Erdoğan'ın oyunu

Erdoğan ve diğerleri arasındaki oyun, Türkiye'nin nereye kadar ittirildiğine ve Erdoğan'ın kendi çıkarları için neler yapabileceğine ilişkin ipuçları veriyor.

Erdoğan'ın oyunu

Cumhurbaşkanı Recep Tayyip Erdoğan, düşürülen Rus uçağıyla ilgili yaptığı açıklamalarda hem kendisiyle hem de gerek AKP’liler gerekse bürokratlarla sürekli çelişen açıklamalarına devam ediyor. Erdoğan ve diğerleri arasındaki bu oyun, Türkiye’nin nereye kadar ittirildiğine ve Erdoğan’ın kendi çıkarları için neler yapabileceğine ilişkin ipuçları veriyor.

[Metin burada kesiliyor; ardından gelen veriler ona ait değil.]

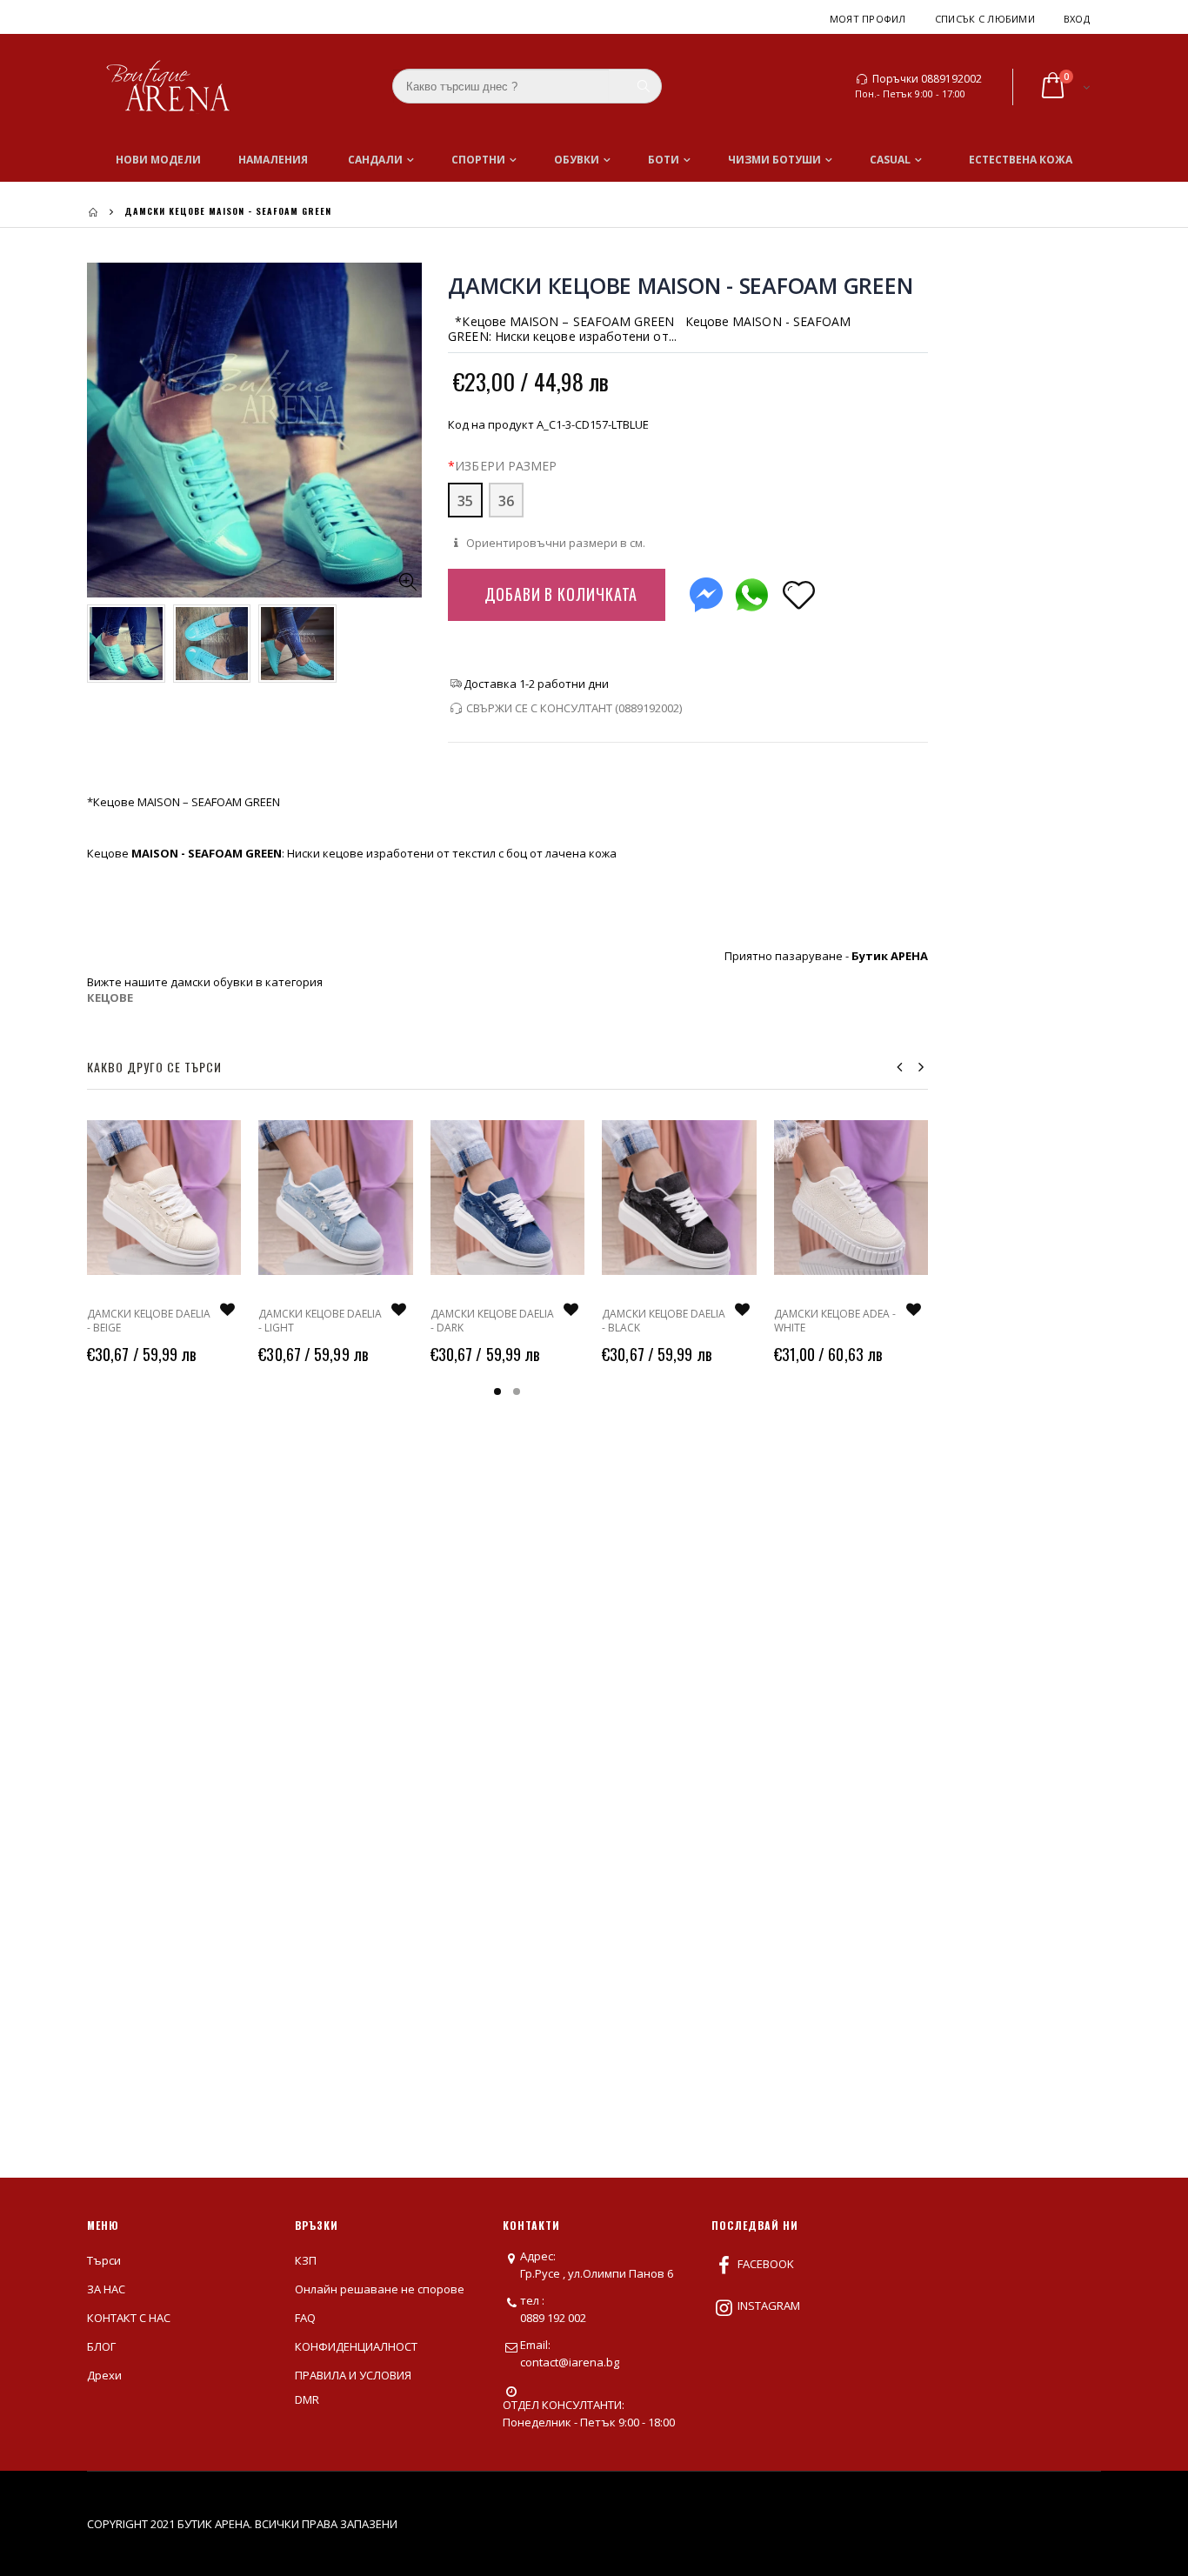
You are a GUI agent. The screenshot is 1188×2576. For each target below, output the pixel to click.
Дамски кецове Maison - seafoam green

Türkiye’nin Rus uçağını düşürdüğü gün, ilk açıklamayı yapma telaşıyla Rus uçağının düşürüldüğünü duyuran Erdoğan, daha sonra bu açıklamayı Rusya’ya ait olduğunu tahmin ettikleri şeklinde düzeltmişti. Türkiye’nin olaya dair tezi, uçağın kimliğini açıklamadığı, milliyetinin belirlenemediği ve uyarılara rağmen hava sahasını ihlal ettikleri üzerine kurulup Rusya ile ilişkilerin normalleştirilmesi için gerek Hükümet gerekse Türk Silahlı Kuvvetleri kanadından işbirliği ve görüşme çabaları yoğunlaşırken Erdoğan aynı gün içerisinde üç farklı tutum alarak bambaşka bir tabloya işaret ediyor.

Erdoğan sabahı: France 24’te “Rus uçağı olduğunu bilseydik başka türlü davranırdık”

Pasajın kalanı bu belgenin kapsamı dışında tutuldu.